Cela fait maintenant plus d’un mois qu’on a pris nos quartiers au SEFA de Carcassonne, et la différence avec le contexte ENAC s’est faite sentir dès l’arrivée. Ici, c’est pas Védrines. Les locaux sont quasi-neufs, et même jolis. A la place d’un chantier permanent et d’une bretelle d’autoroute en construction, on a vue sur une piste d’atterrissage et un jardin -un vrai, avec pelouse, arbres, et un bassin à poissons !-, on pousse même le luxe jusqu’au barbecue abrité pour manger dehors si le temps n’est pas CAVOK.
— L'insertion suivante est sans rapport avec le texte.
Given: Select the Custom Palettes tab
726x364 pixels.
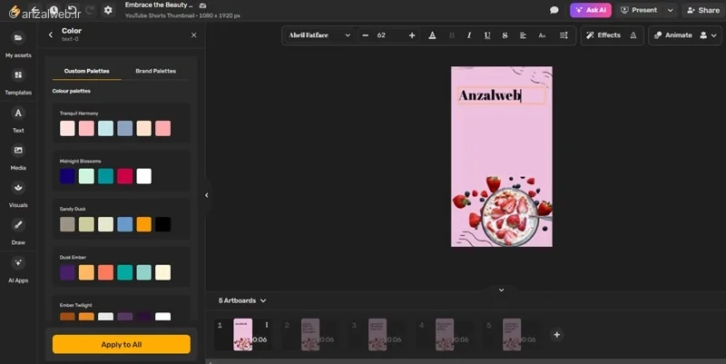Looking at the screenshot, I should point(86,71).
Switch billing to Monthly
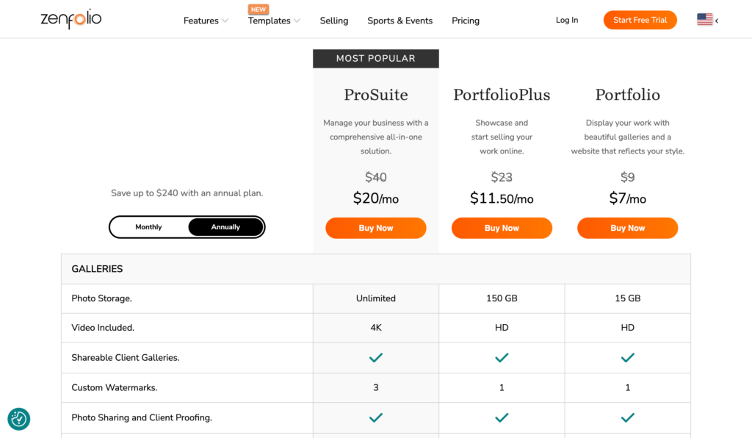 [149, 227]
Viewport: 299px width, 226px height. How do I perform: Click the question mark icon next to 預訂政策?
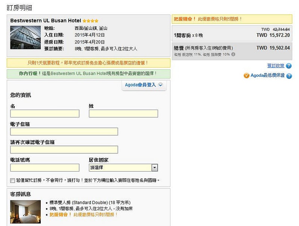[289, 65]
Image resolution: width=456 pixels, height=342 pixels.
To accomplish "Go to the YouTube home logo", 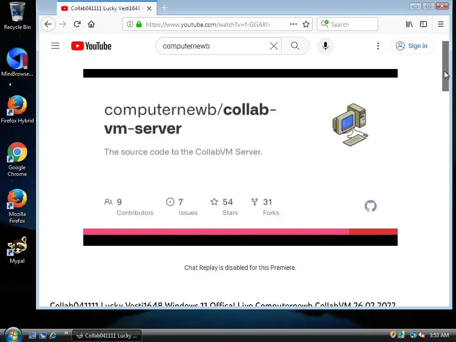I will point(91,46).
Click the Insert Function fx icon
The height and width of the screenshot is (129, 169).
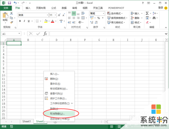(x=45, y=34)
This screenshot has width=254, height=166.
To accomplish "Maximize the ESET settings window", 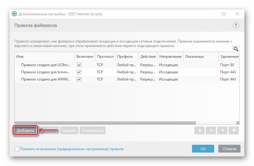I will (x=224, y=14).
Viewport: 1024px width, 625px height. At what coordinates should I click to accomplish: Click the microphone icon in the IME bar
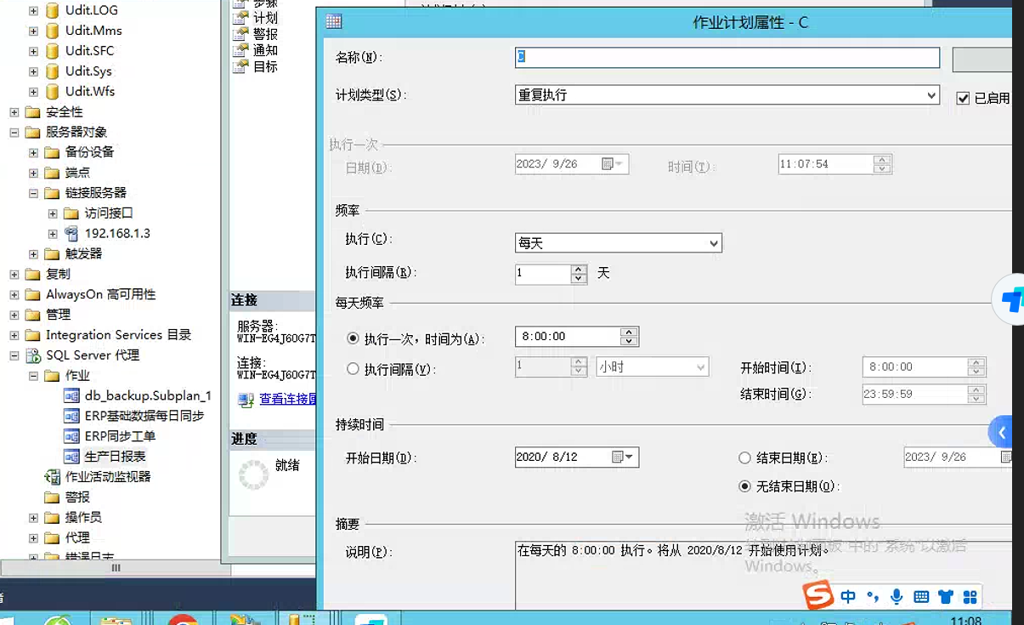pos(897,597)

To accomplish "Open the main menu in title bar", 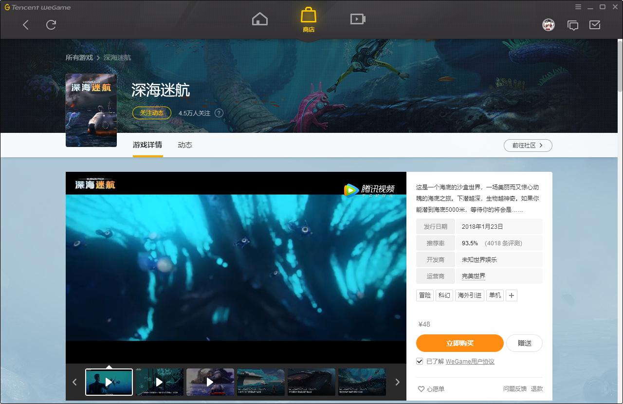I will pyautogui.click(x=578, y=7).
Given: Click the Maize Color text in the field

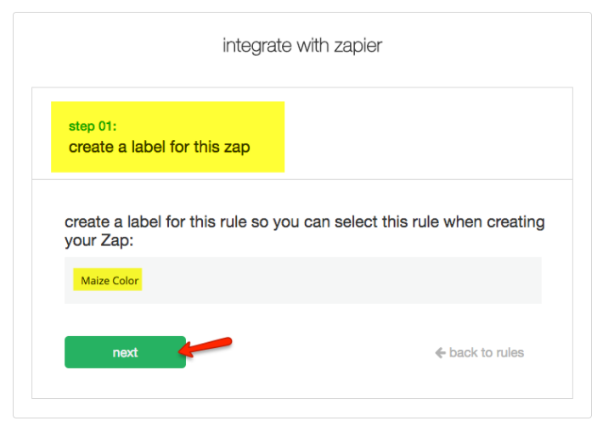Looking at the screenshot, I should pos(110,280).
Ça, c’était pour le côté reposant… celui par lequel on a découvert la vie ici, celui rythmé par les cours théoriques et les pauses café. Et puis, il a pris fin. Mais vraiment fin, et vraiment très vite. Quand on a fait connaissance avec notre instructeur, il a dit rendez vous 8h, avec avion et briefing météo prêts. Ça, c’était le début des hostilités, on commence tôt et on a du boulot.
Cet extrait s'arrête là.